Tasks:
1. According to the passage on India's logistics costs, what is the average speed of a freight train in India?
2. Write a continuation of the passage on India's supply chain and logistics, starting after its final sentence.

[Opening Excerpted passage section]

Logistics costs incurred in the Indian supply chain networks account for 14 percent of the GDP compared to the global average of 8 percent. This brings a competitive gap of $180 billion for India, likely to rise to $500 billion by 2030. India ranked 44 in the World Bank Logistics Performance Index lagging behind the US and China. India has a poor-quality infrastructure. Despite having the second-largest road network globally, national highways contribute less than 2.7 percent to the total network. Having one of the largest rail networks, the speed of the freight train is 24-25 kmph compared to 38-40 kmph in the US and China. The unbalanced logistics model mix of India further proliferates transportation costs. Despite broken transportation infrastructure facilities, India is heavily dependent on its road networks. It’s rail and sea-networks remain underutilised. These high costs act as a barrier to entry for greenfield manufacturing.
India still lags in technology adoption in its value chain processes. This heightens inventory costs due to mismanagement amounting to $120 billion to $180 billion of total logistic expenses. India lacks warehouse shortages. As of 2019, India had a cold storehouse facility of 226.7 lakh tons (lt), against the needed capacity of 350 lt. According to the Indian Council of Food and Agriculture, 30 percent of agricultural produce gets destroyed. India also suffers because of fragmented logistics and an uneven channel mix of domestic retail and FMCG sales.
India needs to make bold changes in its supply chain system to be the prime player. Integrating technology with physical networks is a prerequisite. Embracing geo-tagging, auto-capture, and big data will enable cooperation, forecasting, and traceability across chains. The omnichannel retail operation must be considered to streamline businesses. Building rationale infrastructure remains the crux of development. Logistics models must be benchmarked. Flexible networks will require optimising highways, delivery systems to lessen product loss. Shifting from an experience-based system to an analytical-based risk management system is imperative.

[Closing Excerpted passage section]
[Opening Available data section]

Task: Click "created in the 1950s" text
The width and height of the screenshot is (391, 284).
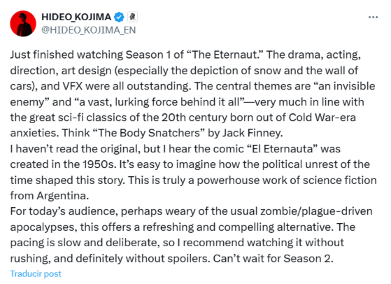Action: (x=64, y=164)
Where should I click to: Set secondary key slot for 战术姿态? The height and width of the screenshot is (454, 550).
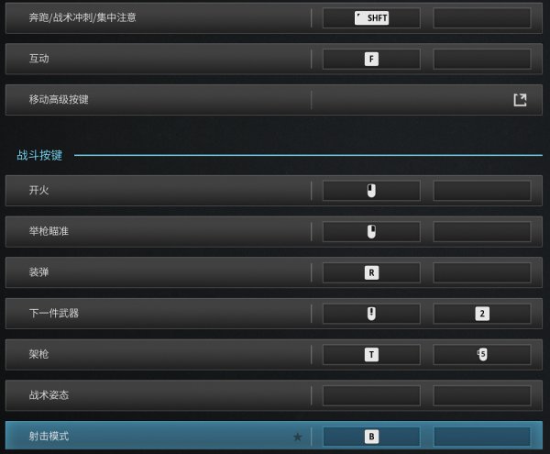pos(482,395)
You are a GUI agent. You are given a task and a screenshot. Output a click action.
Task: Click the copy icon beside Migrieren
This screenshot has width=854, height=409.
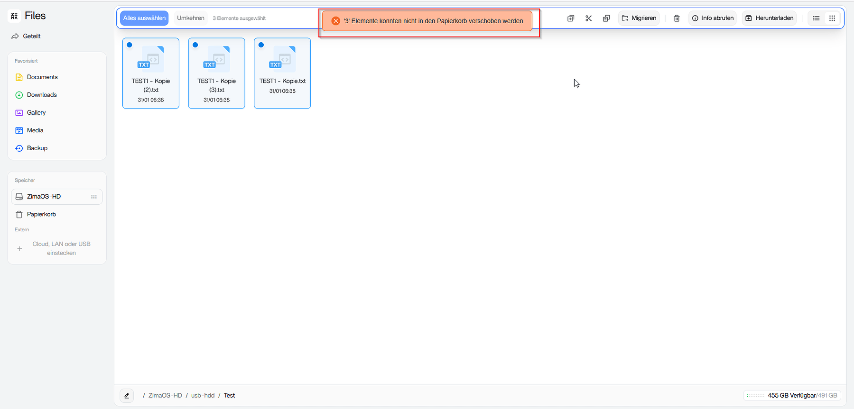pyautogui.click(x=606, y=18)
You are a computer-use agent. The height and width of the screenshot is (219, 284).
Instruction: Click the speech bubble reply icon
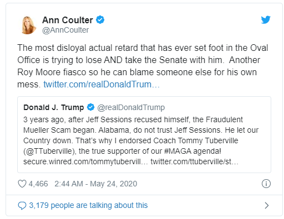pyautogui.click(x=22, y=205)
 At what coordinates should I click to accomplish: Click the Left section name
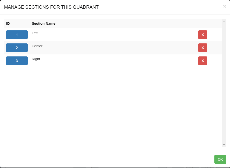tap(35, 33)
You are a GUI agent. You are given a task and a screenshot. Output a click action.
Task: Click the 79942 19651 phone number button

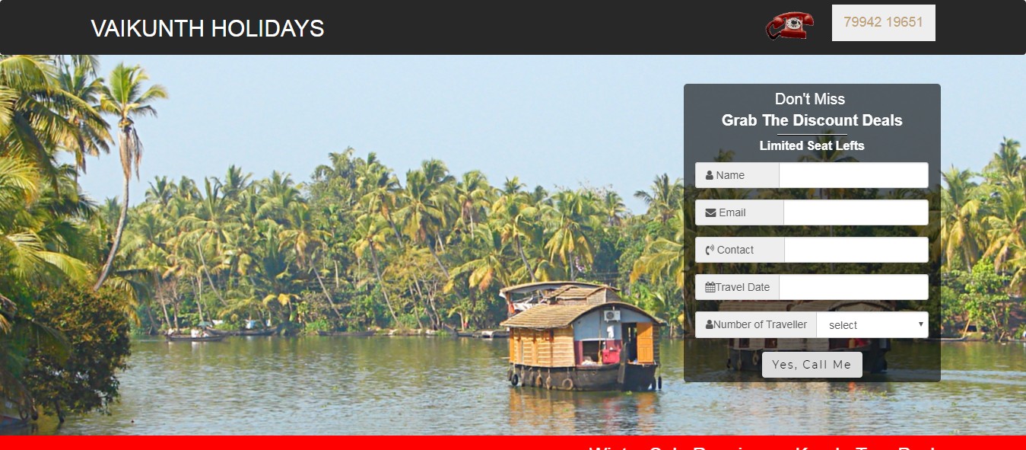883,23

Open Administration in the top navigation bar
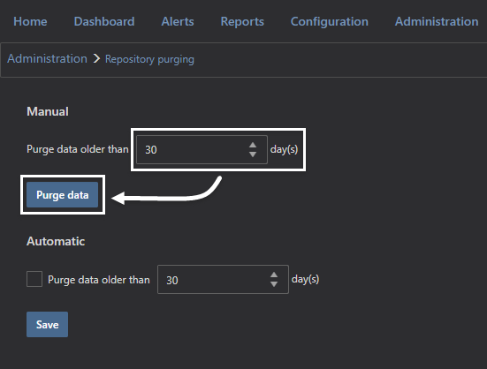(437, 21)
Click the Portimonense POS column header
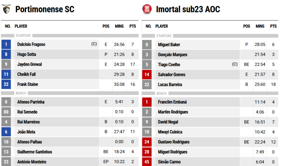Screen dimensions: 286x166 pyautogui.click(x=106, y=26)
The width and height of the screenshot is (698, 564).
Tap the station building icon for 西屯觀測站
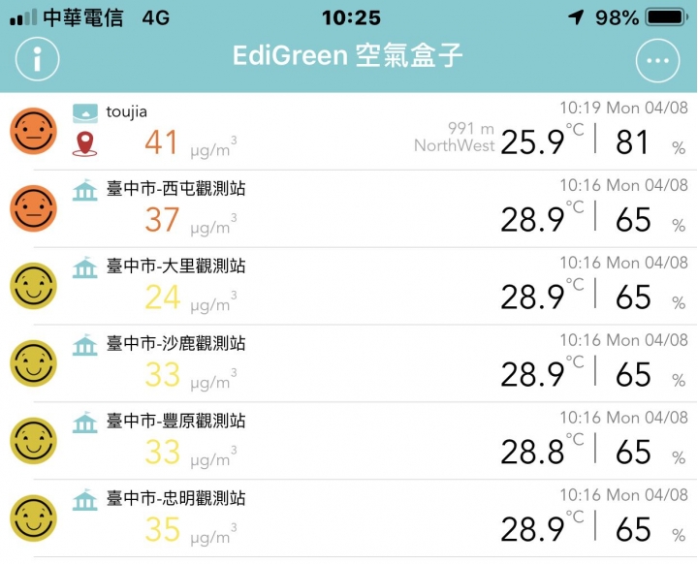pos(85,190)
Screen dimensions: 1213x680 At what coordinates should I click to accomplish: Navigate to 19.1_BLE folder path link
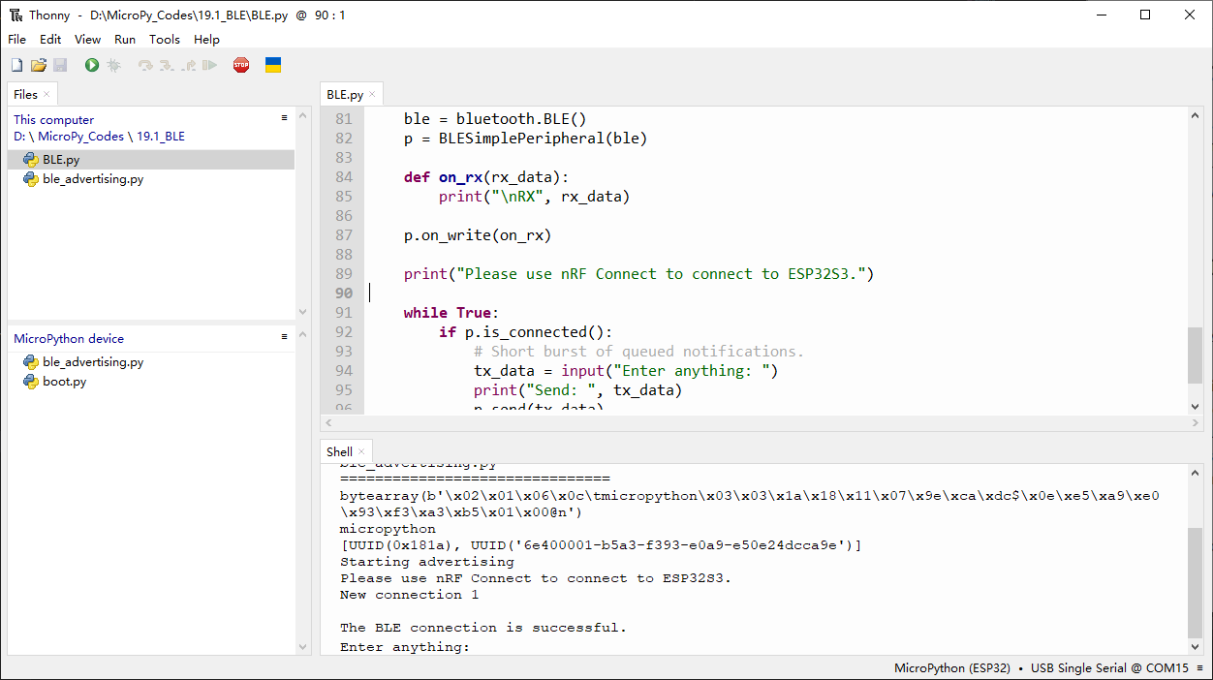tap(161, 137)
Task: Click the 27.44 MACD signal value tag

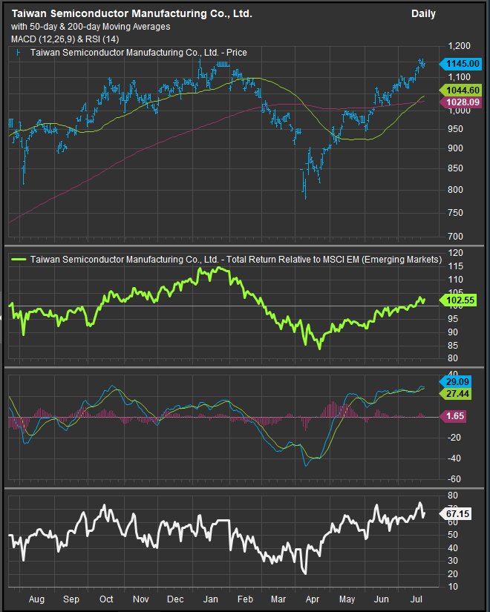Action: point(459,393)
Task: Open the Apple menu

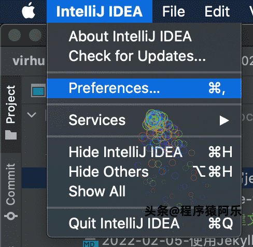Action: [x=29, y=10]
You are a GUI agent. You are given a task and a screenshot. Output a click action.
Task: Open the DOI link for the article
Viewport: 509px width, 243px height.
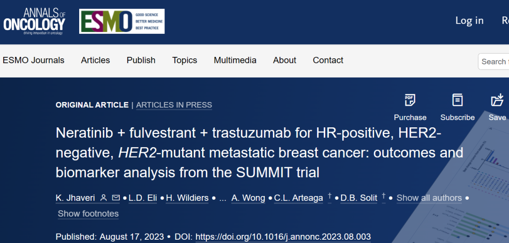(283, 237)

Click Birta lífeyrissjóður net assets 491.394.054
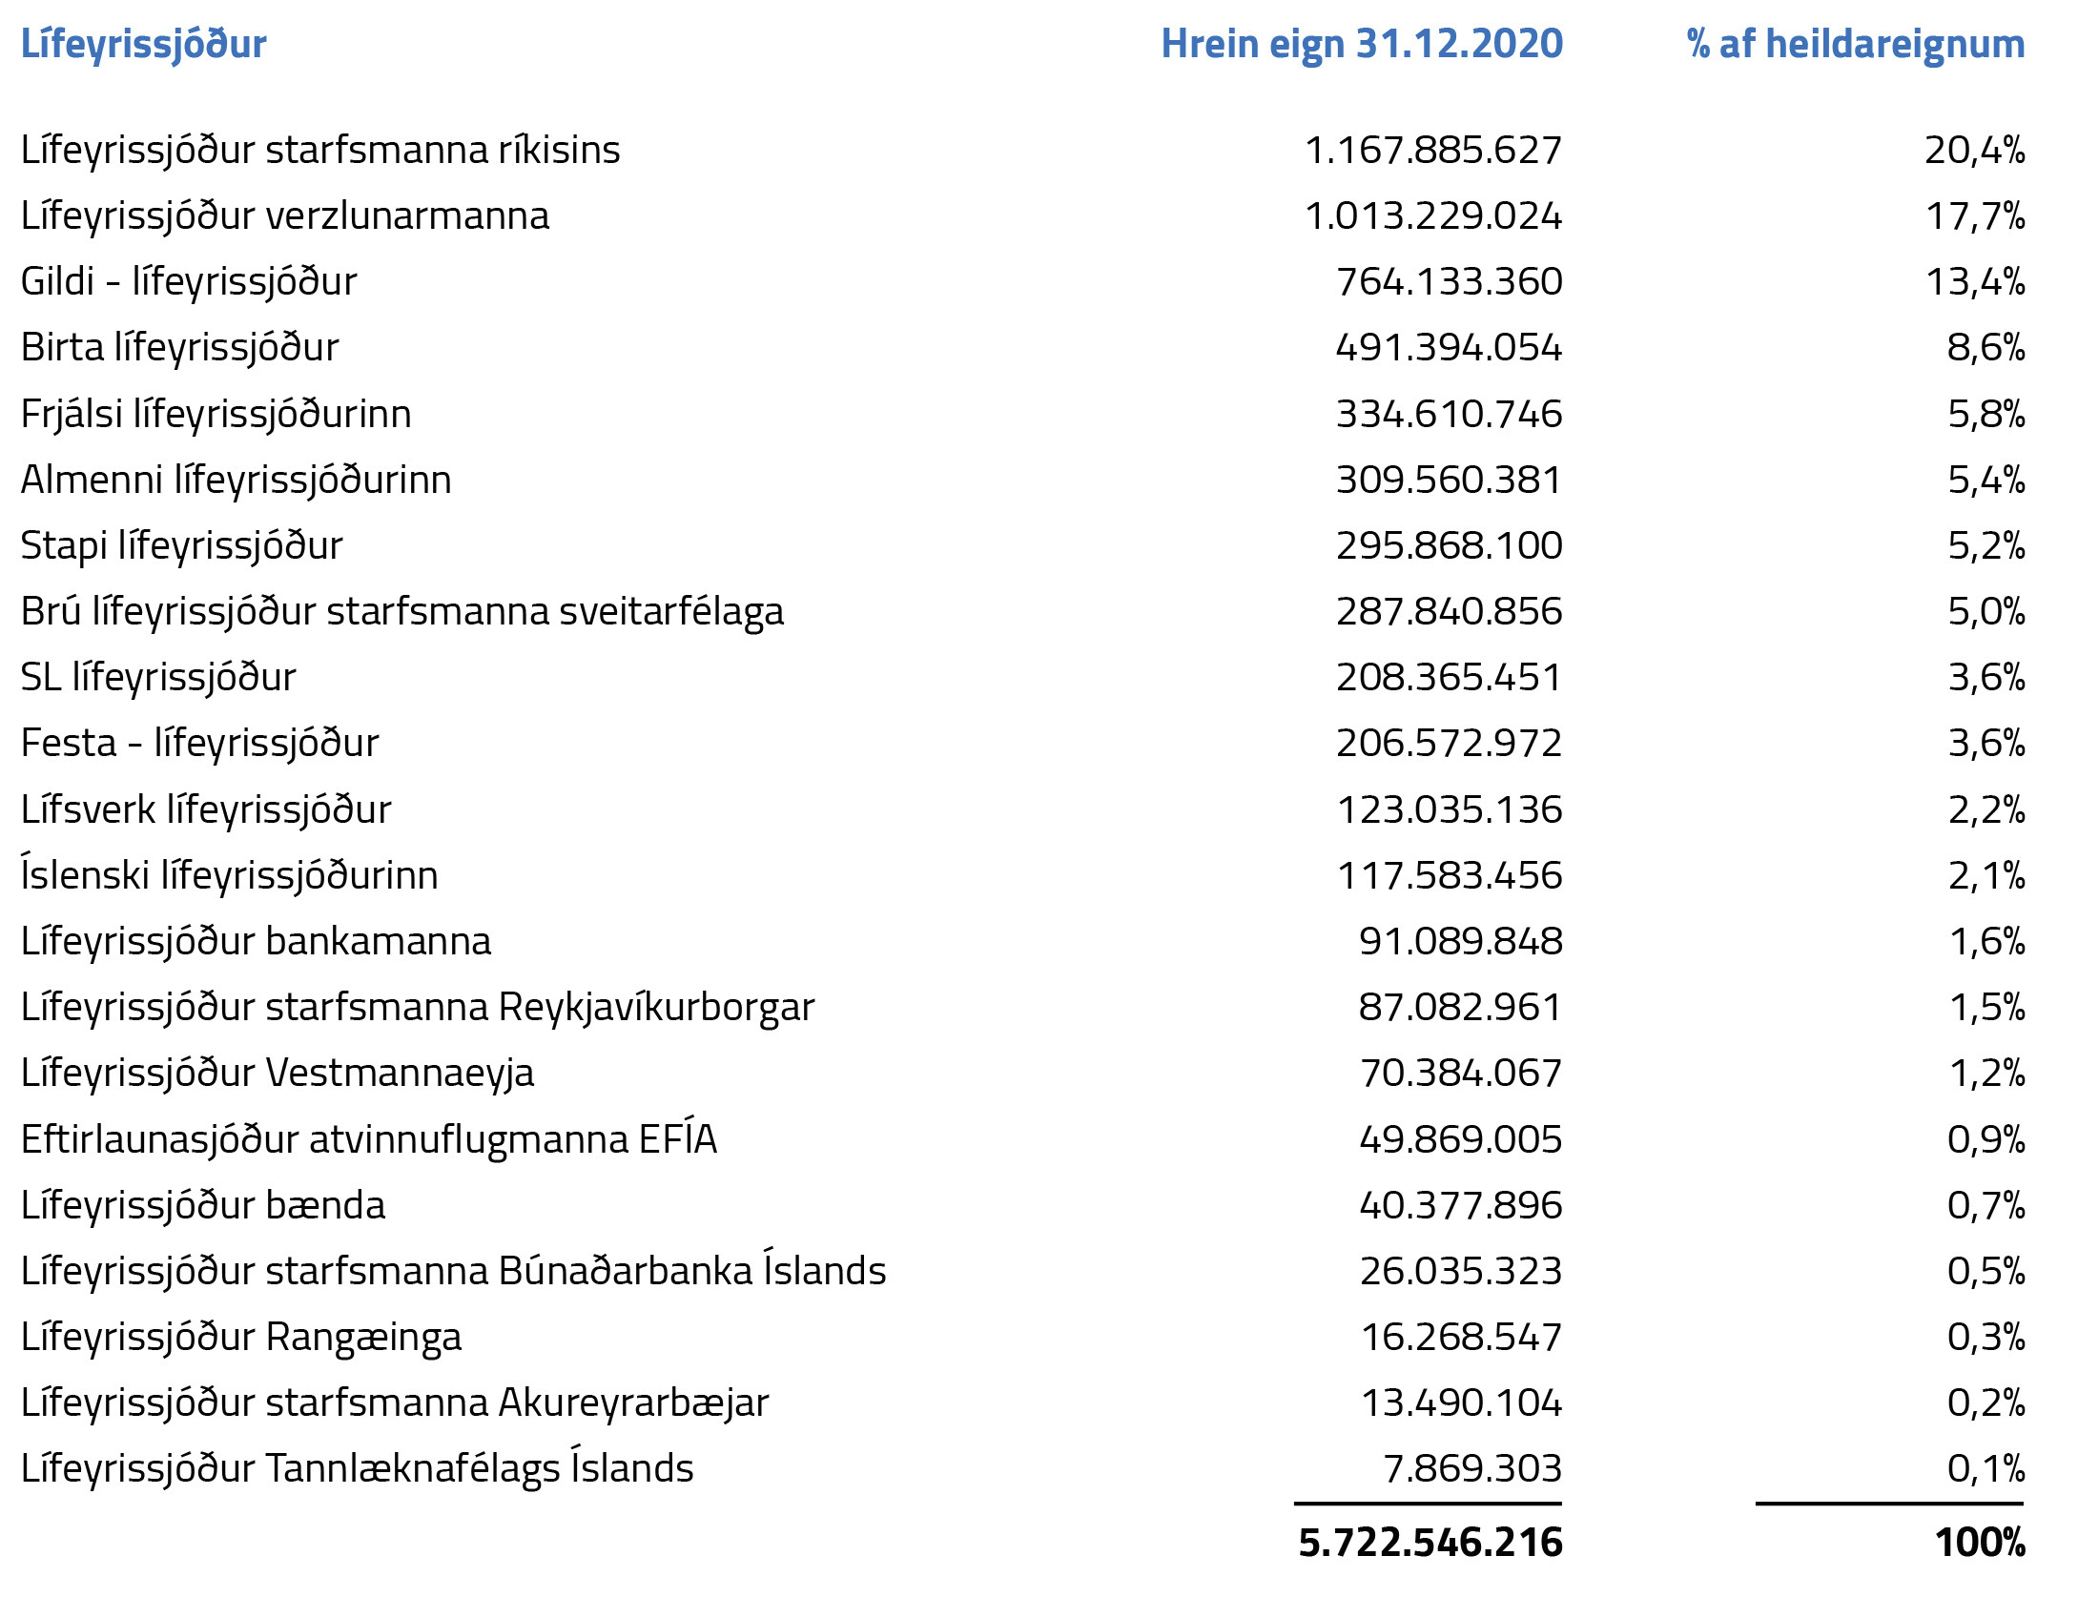(1448, 348)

[Closing Available data section]

Written responses:
1. 24-25 kmph

2.
Government involvement is necessary to change the manufacturing landscape. India must welcome foreign investments—investors that bring capital, technology, and market with greenfield projects and private equity to finance the growing Indian start-up culture. Building on existing initiatives, India needs to boost exports to integrate with global supply chains. Indian states have high reservation percentages which clog growth. India must eliminate such structural bottlenecks to intensify its fraction in world trade. India should speed up its Free Trade Agreement (FTAs) authorisations with the UK and the EU. Promoting the ASEAN-India FTA may add the required fuel to trade flow. India should also focus on sensitive lists, non-tariff measures, and customs cooperation. Besides, re-skilling and upskilling measures are significant. Erecting a strong foundation of research and development (R&D) and entrepreneurship base is vital from a global standpoint. Key sectors of interventions must be tourism and hospitality, auto industry, retail & e-commerce, and food processing.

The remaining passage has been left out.